I've never tried reading any "sympathetic to the monsters" Lovecraft-inspired fiction, but I would argue that Lovecraft himself was good at writing them in a way that was both alien/horrifying and understandable/sympathetic (in the cases where it served the purpose of the story), despite him writing horror in which it was almost never a primary emphasis.

I haven't read much Lovecraft-inspired fiction, and it's been a while since I've read Lovecraft himself, but I'd highly recommend the PS4 game Bloodborne for a great "sympathetic to the monsters" Lovecraft-inspired fiction.
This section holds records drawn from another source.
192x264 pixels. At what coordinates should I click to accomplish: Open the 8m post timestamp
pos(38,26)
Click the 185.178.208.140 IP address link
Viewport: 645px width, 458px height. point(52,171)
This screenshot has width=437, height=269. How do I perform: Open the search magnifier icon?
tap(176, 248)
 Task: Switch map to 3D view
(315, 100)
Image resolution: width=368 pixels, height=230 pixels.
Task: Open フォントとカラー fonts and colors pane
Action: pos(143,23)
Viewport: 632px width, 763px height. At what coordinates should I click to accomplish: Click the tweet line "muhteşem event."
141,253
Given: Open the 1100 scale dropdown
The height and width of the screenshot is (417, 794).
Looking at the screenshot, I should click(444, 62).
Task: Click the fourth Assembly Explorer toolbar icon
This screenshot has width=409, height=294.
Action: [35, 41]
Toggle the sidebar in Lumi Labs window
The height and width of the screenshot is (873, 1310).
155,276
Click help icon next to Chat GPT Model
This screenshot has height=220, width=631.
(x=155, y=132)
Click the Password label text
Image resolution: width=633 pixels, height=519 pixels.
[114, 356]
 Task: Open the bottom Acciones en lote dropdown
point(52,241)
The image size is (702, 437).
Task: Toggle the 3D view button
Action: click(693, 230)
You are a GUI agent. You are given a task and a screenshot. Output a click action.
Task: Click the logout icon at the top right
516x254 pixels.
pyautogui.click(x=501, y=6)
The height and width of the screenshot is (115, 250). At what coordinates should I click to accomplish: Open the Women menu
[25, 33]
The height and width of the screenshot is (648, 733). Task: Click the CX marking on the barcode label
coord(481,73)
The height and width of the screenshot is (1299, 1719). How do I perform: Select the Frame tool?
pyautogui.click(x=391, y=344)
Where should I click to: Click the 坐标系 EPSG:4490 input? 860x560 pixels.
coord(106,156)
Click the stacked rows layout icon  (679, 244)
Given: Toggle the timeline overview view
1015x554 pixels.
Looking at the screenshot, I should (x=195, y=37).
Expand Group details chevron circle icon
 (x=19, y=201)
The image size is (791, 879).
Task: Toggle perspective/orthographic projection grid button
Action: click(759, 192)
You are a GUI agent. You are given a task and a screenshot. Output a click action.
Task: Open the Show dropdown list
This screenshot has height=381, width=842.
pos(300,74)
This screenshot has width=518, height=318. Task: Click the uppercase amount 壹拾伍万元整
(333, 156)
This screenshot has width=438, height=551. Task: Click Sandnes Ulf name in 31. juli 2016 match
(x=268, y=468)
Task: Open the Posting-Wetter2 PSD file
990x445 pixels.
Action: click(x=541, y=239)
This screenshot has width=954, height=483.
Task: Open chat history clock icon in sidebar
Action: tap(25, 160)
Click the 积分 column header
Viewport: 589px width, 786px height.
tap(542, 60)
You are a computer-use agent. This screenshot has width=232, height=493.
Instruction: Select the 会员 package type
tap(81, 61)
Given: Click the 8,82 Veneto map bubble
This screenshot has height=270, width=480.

If you don't like games or don't have access to a PS4/PS5. I thought it did a great job of doing exactly what you're describing Lovecraft himself as doing, presenting these elder gods as both alien/horrifying and understandable/sympathetic. And it doesn't go for the obvious "humans are the real monsters" approach, presenting most human characters as parts horrifying and sympathetic, and the whole story just feels very tragic on all fronts for all characters, including the elder gods. This being a Fromsoft game, the story is cryptic and difficult to make out from a single playthrough, though there is no shortage of YouTube videos that dissect it. Perhaps unsurprisingly, Fromsoft is a Japanese company with Japanese writers and developers, and their style of writing and game design tends not to be heavily influenced by Western/American norms, despite most of their famous games, including Bloodborne (set in heavily fictionalized Victorian London), being set in Western settings with Western characters.